## Written instruction
Please output the listing as a two-column CSV with the headers "target" and "click", one row for each entry, each value in its own quoted field with line breaks replaced by spaces. Begin at the line that contains "Trauerfall [button] (246, 306)" and stop after the line that contains "Уроки (334, 598)", and include nothing outside that span.

[start Data section]

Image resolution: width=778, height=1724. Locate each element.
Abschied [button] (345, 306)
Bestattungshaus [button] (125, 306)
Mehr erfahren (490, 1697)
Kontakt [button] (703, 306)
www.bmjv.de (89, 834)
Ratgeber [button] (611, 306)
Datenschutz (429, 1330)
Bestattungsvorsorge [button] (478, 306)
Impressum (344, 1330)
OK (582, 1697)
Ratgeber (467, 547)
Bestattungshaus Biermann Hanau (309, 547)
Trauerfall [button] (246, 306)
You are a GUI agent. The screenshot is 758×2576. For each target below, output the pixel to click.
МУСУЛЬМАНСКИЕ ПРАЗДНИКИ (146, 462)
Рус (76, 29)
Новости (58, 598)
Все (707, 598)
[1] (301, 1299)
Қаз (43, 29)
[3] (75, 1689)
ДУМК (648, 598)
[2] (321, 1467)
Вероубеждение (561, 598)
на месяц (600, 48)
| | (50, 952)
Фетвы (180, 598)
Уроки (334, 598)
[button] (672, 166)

[end Data section]
[start Data section]

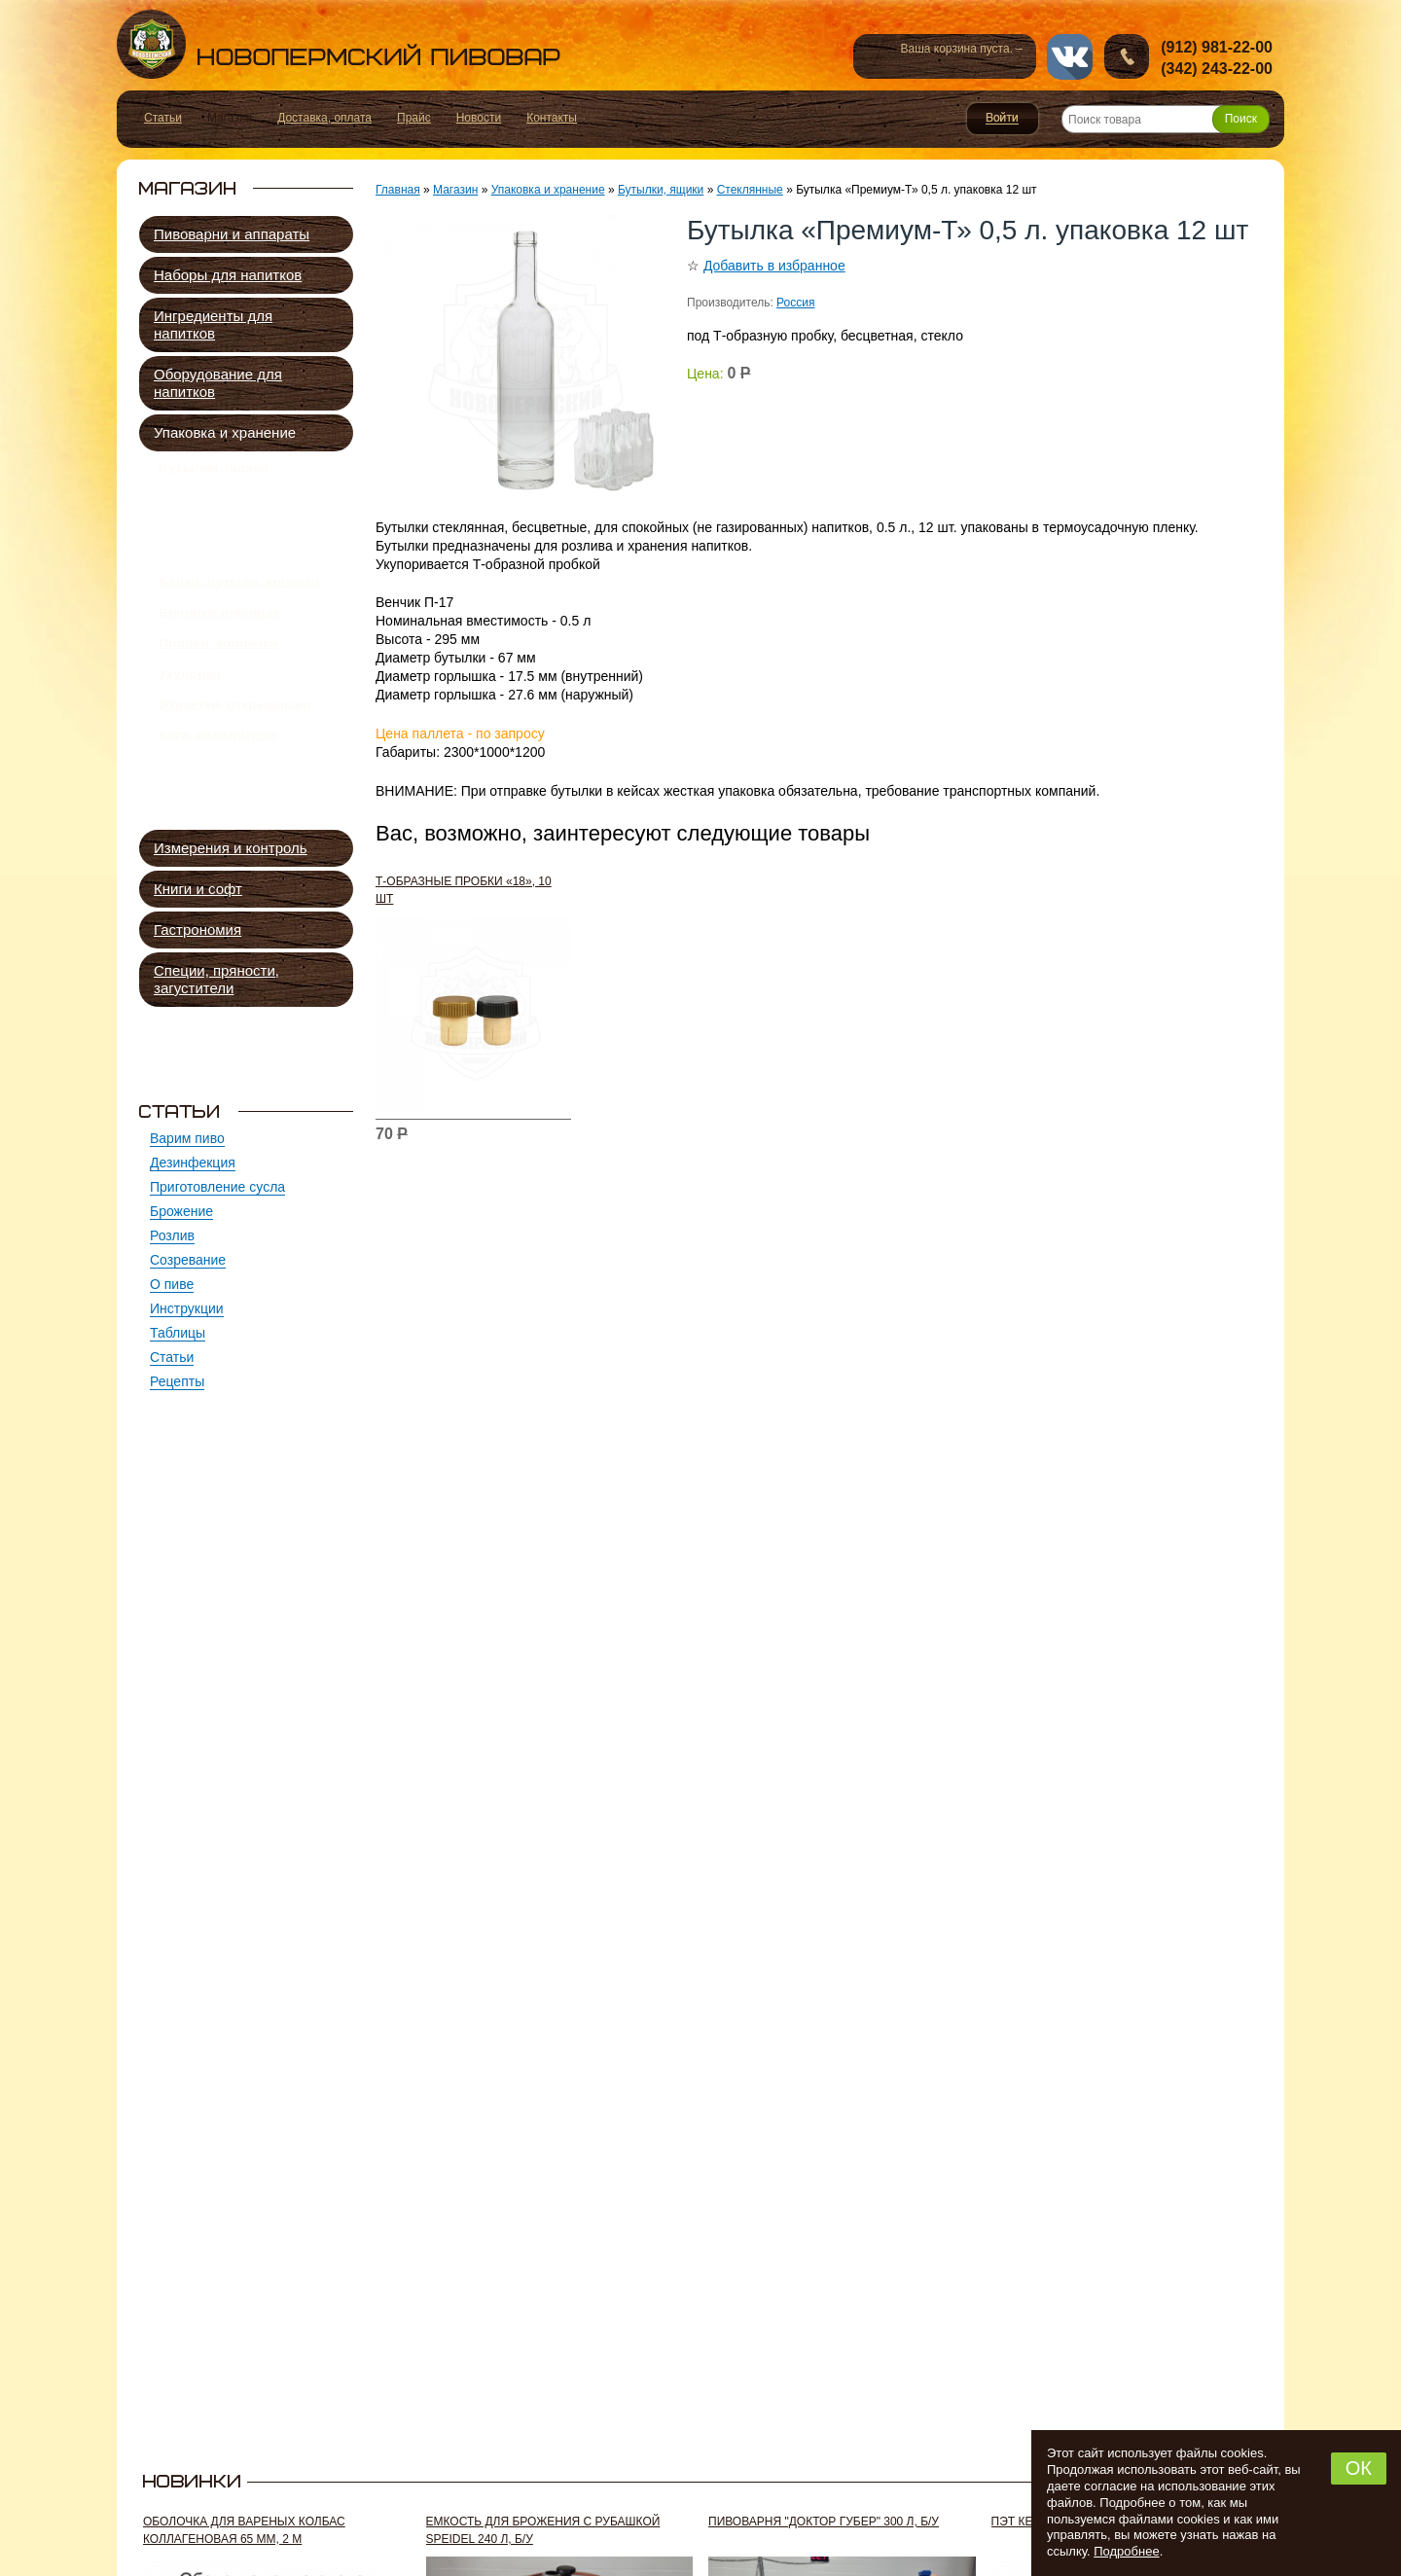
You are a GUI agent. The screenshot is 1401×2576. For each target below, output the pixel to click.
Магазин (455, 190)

[end Data section]

## Exercise solution
target,click
"Trauerfall [button]","(246, 306)"
"You are a GUI agent. The screenshot is 758×2576. For each target below, output the pixel to click. МУСУЛЬМАНСКИЕ ПРАЗДНИКИ","(146, 462)"
"Рус","(76, 29)"
"Новости","(58, 598)"
"Все","(707, 598)"
"[1]","(301, 1299)"
"Қаз","(43, 29)"
"[3]","(75, 1689)"
"ДУМК","(648, 598)"
"[2]","(321, 1467)"
"Вероубеждение","(561, 598)"
"на месяц","(600, 48)"
"| |","(50, 952)"
"Фетвы","(180, 598)"
"Уроки","(334, 598)"